L’idée et sa mise en œuvre

La calotte glaciaire de l’Antarctique constitue un ensemble homogène, dense et radio-transparent. Elle a ainsi la capacité de capter et retransmettre les ondes radios en faisant office de parabole de plusieurs millions de kilomètres carrés. Le projet PUEO repose sur ces propriétés et prévoit la construction d’un détecteur radio attaché à un ballon de haute altitude. Ce dernier survolera l’Antarctique dans la stratosphère à une altitude de 35 000 mètres. Dès lors qu’un neutrino se dirigera vers la Terre, il aura des chances de heurter un des atomes de la calotte glacière de l’Antarctique.

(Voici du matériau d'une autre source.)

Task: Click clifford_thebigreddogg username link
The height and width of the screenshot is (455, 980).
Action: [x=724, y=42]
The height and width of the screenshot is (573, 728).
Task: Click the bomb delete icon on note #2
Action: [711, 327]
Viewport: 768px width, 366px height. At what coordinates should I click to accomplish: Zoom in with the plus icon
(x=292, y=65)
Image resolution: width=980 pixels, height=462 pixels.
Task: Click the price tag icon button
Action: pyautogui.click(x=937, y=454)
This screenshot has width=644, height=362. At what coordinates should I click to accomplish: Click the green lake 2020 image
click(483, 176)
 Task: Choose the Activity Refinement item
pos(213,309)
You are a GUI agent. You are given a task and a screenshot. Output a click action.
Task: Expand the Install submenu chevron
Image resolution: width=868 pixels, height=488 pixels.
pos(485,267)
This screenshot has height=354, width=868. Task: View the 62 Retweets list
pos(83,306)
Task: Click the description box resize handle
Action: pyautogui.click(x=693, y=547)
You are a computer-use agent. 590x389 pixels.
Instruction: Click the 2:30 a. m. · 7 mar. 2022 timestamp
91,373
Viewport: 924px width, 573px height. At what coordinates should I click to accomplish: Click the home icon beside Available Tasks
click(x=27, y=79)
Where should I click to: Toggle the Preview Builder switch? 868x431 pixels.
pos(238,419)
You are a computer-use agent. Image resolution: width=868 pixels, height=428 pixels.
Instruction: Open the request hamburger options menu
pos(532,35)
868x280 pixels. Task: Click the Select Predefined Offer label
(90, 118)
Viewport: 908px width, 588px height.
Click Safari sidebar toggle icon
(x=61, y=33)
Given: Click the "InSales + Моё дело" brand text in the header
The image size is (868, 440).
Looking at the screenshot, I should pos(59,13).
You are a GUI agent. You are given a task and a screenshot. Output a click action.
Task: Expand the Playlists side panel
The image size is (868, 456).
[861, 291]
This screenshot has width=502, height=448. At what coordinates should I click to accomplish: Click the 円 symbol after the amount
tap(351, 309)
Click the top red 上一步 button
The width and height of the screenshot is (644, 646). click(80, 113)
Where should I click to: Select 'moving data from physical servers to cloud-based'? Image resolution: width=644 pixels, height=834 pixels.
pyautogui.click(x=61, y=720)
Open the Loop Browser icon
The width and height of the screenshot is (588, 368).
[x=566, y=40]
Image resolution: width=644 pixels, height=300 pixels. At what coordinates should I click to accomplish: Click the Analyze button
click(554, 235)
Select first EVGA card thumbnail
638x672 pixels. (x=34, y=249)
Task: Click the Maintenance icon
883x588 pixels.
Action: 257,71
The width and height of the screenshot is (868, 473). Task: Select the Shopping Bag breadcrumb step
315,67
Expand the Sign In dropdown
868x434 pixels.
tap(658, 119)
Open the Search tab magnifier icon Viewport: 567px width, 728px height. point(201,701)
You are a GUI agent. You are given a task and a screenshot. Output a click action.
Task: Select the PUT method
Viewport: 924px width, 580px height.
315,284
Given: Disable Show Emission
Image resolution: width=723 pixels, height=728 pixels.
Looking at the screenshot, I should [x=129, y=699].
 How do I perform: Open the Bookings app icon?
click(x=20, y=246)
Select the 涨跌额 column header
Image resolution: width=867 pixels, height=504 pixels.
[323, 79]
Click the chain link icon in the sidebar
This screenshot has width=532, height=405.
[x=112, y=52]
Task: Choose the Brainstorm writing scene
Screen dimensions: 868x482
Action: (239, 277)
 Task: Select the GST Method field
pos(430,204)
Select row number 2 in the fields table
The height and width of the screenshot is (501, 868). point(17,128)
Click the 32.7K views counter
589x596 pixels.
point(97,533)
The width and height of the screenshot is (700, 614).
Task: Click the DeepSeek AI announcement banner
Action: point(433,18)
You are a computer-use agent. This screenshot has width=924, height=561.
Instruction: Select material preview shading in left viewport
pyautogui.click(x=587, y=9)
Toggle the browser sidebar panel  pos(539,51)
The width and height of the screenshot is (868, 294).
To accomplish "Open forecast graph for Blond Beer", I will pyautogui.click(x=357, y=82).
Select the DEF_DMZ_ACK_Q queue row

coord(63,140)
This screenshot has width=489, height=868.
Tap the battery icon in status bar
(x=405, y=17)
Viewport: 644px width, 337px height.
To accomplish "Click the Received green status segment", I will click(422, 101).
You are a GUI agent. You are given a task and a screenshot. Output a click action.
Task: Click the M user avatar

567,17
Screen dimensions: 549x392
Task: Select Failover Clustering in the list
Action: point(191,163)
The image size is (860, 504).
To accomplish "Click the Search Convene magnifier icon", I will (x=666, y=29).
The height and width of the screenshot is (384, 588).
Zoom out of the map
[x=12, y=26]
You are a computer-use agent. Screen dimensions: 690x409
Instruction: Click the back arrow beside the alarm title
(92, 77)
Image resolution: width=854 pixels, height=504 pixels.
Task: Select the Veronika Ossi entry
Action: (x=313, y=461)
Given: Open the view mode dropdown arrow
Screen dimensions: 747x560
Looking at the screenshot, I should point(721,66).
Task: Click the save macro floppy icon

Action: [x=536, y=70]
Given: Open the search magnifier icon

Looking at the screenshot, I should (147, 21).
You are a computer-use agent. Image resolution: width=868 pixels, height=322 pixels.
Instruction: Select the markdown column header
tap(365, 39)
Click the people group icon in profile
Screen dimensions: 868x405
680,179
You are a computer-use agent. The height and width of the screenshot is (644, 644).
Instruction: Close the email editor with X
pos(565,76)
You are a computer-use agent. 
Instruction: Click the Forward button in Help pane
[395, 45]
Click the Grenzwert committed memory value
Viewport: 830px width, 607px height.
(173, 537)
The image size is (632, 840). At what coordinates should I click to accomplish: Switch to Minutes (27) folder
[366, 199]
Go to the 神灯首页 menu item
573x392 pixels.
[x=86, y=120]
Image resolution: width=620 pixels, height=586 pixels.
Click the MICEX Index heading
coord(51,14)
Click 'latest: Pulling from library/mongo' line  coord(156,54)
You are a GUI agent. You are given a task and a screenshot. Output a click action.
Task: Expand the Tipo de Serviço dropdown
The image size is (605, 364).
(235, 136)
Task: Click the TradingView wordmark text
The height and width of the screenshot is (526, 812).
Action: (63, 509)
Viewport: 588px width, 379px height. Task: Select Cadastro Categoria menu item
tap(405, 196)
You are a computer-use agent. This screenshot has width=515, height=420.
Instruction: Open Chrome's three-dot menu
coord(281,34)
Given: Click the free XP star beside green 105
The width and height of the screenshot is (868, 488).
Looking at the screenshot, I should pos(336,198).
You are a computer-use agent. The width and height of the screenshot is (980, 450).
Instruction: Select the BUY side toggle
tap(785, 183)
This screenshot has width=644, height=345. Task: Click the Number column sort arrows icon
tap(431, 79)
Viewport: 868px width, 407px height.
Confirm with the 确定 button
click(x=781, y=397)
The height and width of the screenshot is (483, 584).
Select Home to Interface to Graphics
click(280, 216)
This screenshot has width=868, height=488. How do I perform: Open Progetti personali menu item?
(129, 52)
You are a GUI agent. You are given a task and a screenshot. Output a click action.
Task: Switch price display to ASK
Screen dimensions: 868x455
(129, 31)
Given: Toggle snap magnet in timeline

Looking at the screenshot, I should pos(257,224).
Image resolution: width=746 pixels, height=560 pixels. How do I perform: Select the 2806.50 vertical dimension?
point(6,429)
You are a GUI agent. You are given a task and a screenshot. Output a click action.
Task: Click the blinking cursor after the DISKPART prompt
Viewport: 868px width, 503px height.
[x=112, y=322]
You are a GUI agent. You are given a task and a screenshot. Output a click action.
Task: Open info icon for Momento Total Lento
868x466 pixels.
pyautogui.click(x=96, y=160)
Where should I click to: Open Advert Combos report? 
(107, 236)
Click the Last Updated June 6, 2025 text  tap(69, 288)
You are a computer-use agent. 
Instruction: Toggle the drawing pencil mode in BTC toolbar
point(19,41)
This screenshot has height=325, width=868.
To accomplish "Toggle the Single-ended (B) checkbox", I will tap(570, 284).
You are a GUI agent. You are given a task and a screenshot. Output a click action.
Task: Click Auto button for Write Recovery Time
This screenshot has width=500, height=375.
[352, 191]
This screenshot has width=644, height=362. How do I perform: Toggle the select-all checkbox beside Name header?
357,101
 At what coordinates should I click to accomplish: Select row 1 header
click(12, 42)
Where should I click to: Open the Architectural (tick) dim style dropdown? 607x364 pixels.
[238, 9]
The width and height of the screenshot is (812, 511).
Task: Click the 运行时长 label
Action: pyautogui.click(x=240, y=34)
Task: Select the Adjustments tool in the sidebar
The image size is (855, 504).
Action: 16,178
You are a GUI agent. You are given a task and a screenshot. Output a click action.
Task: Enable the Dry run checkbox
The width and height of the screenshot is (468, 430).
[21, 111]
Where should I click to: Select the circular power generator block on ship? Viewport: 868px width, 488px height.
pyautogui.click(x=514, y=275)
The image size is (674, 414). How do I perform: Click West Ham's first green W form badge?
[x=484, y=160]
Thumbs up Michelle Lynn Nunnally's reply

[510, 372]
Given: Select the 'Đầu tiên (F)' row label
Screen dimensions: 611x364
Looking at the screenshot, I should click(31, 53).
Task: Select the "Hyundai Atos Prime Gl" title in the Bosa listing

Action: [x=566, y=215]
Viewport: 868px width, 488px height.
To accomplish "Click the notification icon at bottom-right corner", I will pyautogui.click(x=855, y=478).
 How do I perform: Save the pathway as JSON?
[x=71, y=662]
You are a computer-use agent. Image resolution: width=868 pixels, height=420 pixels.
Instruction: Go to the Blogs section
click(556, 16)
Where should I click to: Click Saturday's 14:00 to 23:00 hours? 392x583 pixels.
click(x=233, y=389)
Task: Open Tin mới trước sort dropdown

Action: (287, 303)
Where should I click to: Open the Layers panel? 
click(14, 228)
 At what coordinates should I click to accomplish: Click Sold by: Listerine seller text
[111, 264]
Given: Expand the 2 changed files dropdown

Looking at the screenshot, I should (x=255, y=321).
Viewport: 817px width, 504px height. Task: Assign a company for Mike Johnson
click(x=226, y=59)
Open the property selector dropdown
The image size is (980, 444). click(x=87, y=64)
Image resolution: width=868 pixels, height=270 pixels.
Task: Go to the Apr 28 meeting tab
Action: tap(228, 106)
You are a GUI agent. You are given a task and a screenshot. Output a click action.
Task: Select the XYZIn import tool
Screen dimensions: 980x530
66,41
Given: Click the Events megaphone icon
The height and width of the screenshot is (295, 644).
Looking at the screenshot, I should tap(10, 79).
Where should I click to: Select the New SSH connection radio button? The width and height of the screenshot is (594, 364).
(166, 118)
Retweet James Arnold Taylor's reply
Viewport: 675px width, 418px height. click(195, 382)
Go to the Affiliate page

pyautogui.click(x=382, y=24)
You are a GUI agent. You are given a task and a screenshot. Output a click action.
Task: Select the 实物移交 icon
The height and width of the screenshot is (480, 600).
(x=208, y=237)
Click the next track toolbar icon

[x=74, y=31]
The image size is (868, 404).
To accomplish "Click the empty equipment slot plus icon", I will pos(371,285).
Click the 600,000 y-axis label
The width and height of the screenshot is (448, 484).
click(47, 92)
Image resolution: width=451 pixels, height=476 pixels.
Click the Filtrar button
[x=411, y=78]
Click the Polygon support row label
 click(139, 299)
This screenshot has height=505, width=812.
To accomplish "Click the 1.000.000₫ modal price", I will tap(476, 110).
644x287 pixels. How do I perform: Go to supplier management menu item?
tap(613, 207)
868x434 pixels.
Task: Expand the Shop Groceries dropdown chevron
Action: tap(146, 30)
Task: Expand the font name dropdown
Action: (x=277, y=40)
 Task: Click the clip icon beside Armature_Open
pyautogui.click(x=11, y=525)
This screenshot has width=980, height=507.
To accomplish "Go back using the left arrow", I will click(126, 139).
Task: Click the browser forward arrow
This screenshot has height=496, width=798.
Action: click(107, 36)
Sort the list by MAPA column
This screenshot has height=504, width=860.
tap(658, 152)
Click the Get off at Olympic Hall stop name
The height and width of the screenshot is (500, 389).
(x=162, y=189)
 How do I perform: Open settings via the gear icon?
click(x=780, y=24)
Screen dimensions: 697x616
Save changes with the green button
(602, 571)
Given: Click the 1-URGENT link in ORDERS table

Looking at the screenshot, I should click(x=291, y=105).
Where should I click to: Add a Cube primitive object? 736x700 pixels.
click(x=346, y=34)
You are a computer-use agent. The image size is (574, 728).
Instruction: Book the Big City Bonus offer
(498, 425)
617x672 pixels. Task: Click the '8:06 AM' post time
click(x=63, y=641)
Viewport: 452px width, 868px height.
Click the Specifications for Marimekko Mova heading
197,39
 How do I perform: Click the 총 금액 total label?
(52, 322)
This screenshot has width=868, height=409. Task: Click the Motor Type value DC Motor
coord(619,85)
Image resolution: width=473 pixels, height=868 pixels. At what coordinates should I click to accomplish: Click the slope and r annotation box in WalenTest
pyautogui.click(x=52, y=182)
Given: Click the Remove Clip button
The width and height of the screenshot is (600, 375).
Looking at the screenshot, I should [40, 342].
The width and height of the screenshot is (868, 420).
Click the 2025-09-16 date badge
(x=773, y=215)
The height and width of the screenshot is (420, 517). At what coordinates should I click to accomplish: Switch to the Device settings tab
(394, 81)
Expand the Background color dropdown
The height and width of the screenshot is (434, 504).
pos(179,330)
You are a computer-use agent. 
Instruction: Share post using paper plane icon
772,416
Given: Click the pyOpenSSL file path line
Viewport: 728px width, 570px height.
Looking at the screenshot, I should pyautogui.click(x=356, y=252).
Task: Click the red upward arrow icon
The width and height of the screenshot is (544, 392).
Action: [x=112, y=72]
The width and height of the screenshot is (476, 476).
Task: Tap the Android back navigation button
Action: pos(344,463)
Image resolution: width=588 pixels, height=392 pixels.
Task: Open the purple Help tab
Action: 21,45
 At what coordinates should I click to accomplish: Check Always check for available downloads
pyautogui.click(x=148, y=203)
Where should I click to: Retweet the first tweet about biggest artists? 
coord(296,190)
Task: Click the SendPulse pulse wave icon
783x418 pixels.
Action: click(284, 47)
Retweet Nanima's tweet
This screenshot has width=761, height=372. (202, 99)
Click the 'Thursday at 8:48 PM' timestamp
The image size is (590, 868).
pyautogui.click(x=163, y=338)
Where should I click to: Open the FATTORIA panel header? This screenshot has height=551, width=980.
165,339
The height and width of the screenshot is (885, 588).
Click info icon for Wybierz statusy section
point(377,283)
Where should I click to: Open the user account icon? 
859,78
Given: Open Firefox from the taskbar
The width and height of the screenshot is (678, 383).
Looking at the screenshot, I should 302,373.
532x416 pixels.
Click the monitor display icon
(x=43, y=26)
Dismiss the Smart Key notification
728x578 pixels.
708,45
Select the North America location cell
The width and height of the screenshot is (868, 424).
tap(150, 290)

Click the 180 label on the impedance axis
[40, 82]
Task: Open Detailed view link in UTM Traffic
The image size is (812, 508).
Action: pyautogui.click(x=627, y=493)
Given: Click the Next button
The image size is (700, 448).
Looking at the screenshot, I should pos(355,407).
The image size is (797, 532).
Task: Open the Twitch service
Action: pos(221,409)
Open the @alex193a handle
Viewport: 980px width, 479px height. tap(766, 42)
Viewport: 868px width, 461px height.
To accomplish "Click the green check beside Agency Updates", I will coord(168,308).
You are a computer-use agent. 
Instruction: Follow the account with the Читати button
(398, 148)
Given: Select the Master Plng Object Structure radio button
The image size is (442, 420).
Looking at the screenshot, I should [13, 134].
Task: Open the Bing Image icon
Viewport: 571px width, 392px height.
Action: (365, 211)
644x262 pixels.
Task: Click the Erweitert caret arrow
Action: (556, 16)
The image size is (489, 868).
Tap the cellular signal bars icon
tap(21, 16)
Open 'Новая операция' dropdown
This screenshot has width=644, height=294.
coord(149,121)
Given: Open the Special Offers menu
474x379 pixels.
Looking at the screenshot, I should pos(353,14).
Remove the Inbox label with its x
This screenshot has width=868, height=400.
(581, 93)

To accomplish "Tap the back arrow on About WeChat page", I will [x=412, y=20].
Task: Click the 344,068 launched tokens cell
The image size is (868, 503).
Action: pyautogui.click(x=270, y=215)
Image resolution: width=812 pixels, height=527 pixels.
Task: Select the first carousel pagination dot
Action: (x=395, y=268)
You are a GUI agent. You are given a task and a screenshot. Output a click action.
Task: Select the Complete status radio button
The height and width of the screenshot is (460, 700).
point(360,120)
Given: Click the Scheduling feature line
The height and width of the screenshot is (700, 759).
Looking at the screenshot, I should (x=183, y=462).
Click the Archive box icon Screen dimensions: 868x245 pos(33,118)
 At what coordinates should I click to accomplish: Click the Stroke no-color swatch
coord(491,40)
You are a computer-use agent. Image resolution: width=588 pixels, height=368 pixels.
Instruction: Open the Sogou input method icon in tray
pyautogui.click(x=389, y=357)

Cette collision produira des ondes radio qui seront renvoyées par la glace et qui pourront être captées par le module PUEO situé en altitude. PUEO s’inscrit dans la continuité de la mission ANITA dont le dispositif réalisa quatre survols de l’Antarctique entre 2006 et 2016. Le module reprend l’architecture globale d’ANITA tout en apportant des améliorations de conception et des instruments de nouvelle génération. PUEO exploitera une technique commune en astronomie et qui n’était pas utilisée lors de la mission ANITA : l’interférométrie. Cette technique consiste à combiner plusieurs signaux provenant de différents télescopes afin d’obtenir un signal unique amplifié. Pour cela, le module est parsemé d’une multitude d’antennes radio et d’un système central d’acquisition qui fusionne les différents signaux et les analyse.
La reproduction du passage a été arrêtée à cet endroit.